§ Required tasks
(1) In two sentences, what does the excerpt on the Covid booster programme report?
(2) According to the excerpt on the Covid booster programme, which two questions is the JCVI set to review?
(3) Reproduce the stretch of the excerpt on the Covid booster programme from "The JCVI is" through "of the community.".

§ Excerpted text
Professor Anthony Harnden described the decision to accelerate the booster programme as a “sensible strategy”.
It comes after the health secretary, Sajid Javid, said he expects to receive new advice on boosters “imminently”, within the next couple of days, from the JCVI.
The JCVI is also set to conduct a review on whether second doses should be offered to 12 to 15-year-olds, and whether the waiting time before a booster jab could be reduced.
Professor Harnden told Radio 4’s Broadcasting House: “I think there’s a very good, strong argument for raising the antibody level in the whole of the community.
“So, accelerating the booster programme, both by extending the age range and by reducing the interval between the second dose and the booster dose, will be a sensible strategy.”
When pushed on whether people aged 18 and over would be invited to get the booster sooner, he added: “Those adults 18 plus will have an offer of a booster earlier than we had previously envisaged.”
Mr Javid also told The Andrew Marr Show on the BBC that he has “asked the NHS to prepare for much greater capacity in our vaccination programme”.
It follows news that air passengers from South Africa were not tested on arrival on Friday, despite fears they could be carrying the omicron variant.
They travelled on from airports in normal ways – including on public transport – and were only then asked to take Covid tests and to go into isolation if they tested positive, the health secretary said.

§ Data segment

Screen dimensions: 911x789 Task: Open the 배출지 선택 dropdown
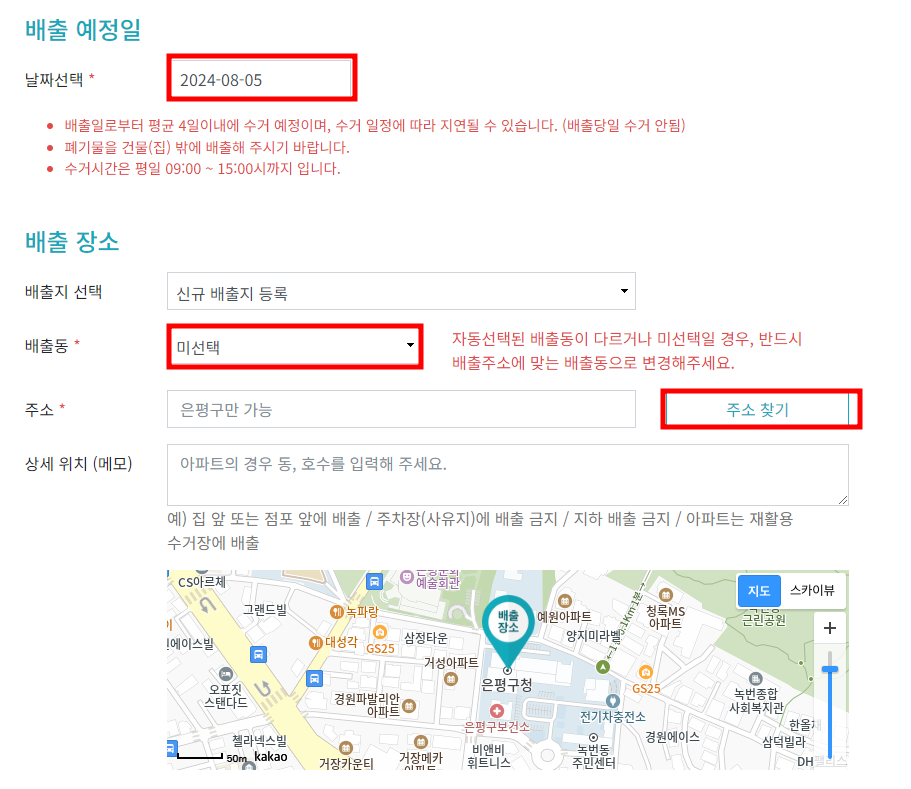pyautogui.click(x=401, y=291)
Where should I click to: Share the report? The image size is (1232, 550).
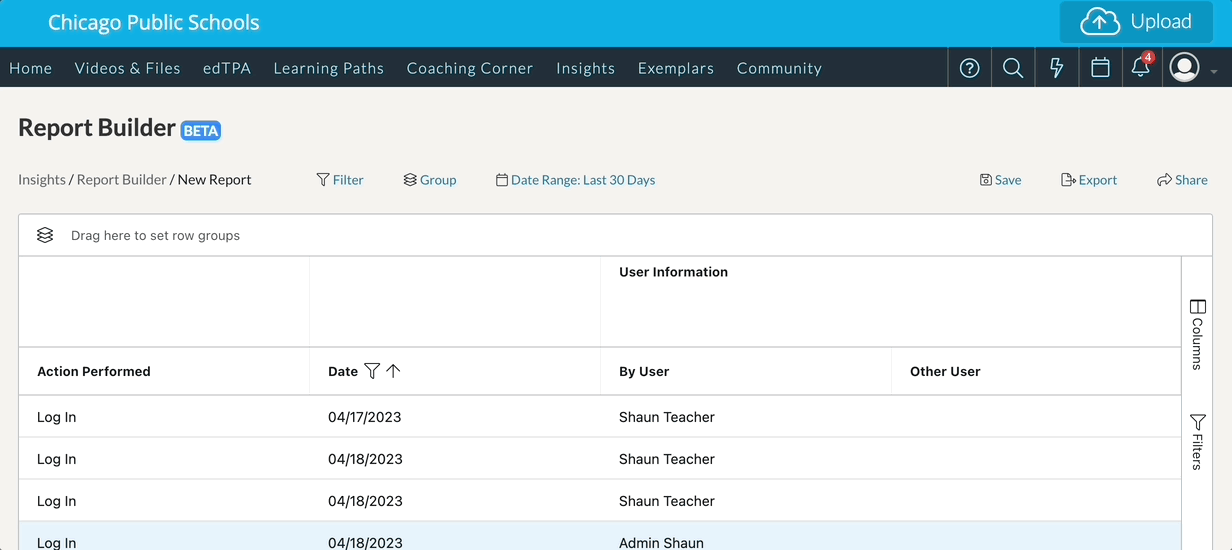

§ Task-by-task results
(1) Professor Anthony Harnden called accelerating the booster programme, by extending the age range and reducing the interval between the second dose and the booster, a sensible strategy, and said adults 18 and over would be offered a booster earlier than previously envisaged. Health secretary Sajid Javid said he expects new JCVI advice on boosters imminently and has asked the NHS to prepare for much greater capacity in the vaccination programme.

(2) Whether second doses should be offered to 12 to 15-year-olds, and whether the waiting time before a booster jab could be reduced.

(3)
The JCVI is also set to conduct a review on whether second doses should be offered to 12 to 15-year-olds, and whether the waiting time before a booster jab could be reduced.
Professor Harnden told Radio 4’s Broadcasting House: “I think there’s a very good, strong argument for raising the antibody level in the whole of the community.